Mayberry is hoping to be a late-bloomer after a breakout at age 27 last year, though he has performed dismally in 55 games this year thus far.  Meanwhile, Santos is rewriting his story as a big time late-inning reliever and has put together a pair of strong seasons before being traded to Toronto where he is currently working back from an injury.

So that’s the first round (sans the supplemental round) and it turned out quite well.

  • 24 of 30 picks at least reached the majors (80%)
  • 9 of 30 picks delivered at least 12 WAR (30%)
  • 15 of 30 picks deliver at 7.4 WAR (50%)
  • The 6 non-double-digit guys are in the 7.4 to 8.9 WAR range and counting (20%)
  • The top 30 delivered 217.5 WAR

Compare that with the two drafts sandwiching the 2002 iteration.  The 2001 draft delivered 132.2 WAR from its top 30, 103.7 of which came from four of the top five picks (Joe Mauer, Mark Prior, Gavin Floyd, Mark Teixeira) led by Mauer’s 33.8 and Teix’s 42.6.  Only Dewon Brazelton, the third pick, delivered negative value in the top five (-3.5 WAR for the then-Devil Rays).  The 2003 draft delivered 125.7 WAR led by Nick Markakis’ 20.4.  Three of the top six never saw the majors and four of the 22 who made the majors delivered negative value “led” by Brandon Wood’s -4.0 WAR.

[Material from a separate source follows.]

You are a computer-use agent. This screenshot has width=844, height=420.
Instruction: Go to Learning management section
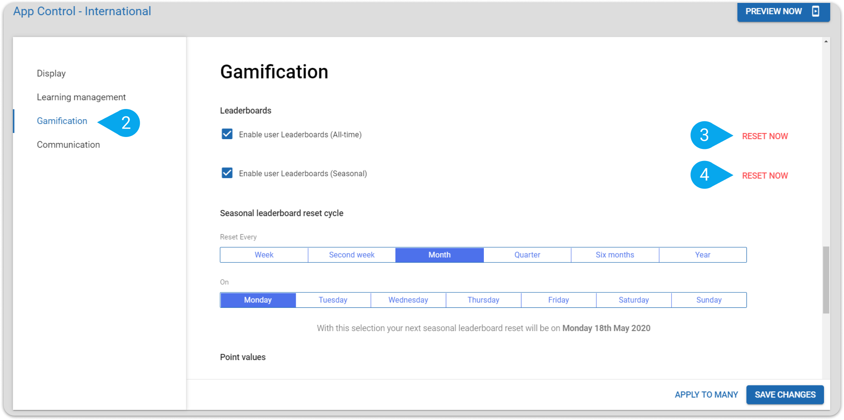[x=81, y=97]
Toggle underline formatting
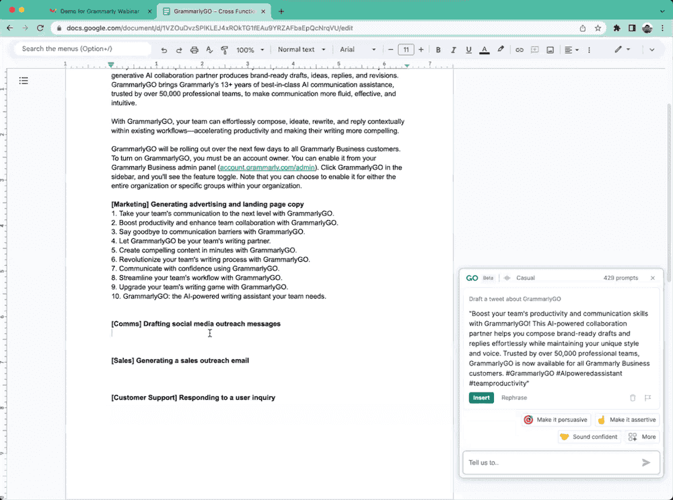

Both the 2001 and 2003 drafts delivered a supplemental gem as David Wright was selected 38th by the Mets as a comp. pick for Mike Hampton in 2001 and Adam Jones was selected 37th (as a shortstop) by the Mariners as a comp. pick in 2003 for their failure to sign John Mayberry Jr. the year before.

Upcoming pieces will tour each division and look at how all 30 teams did individually.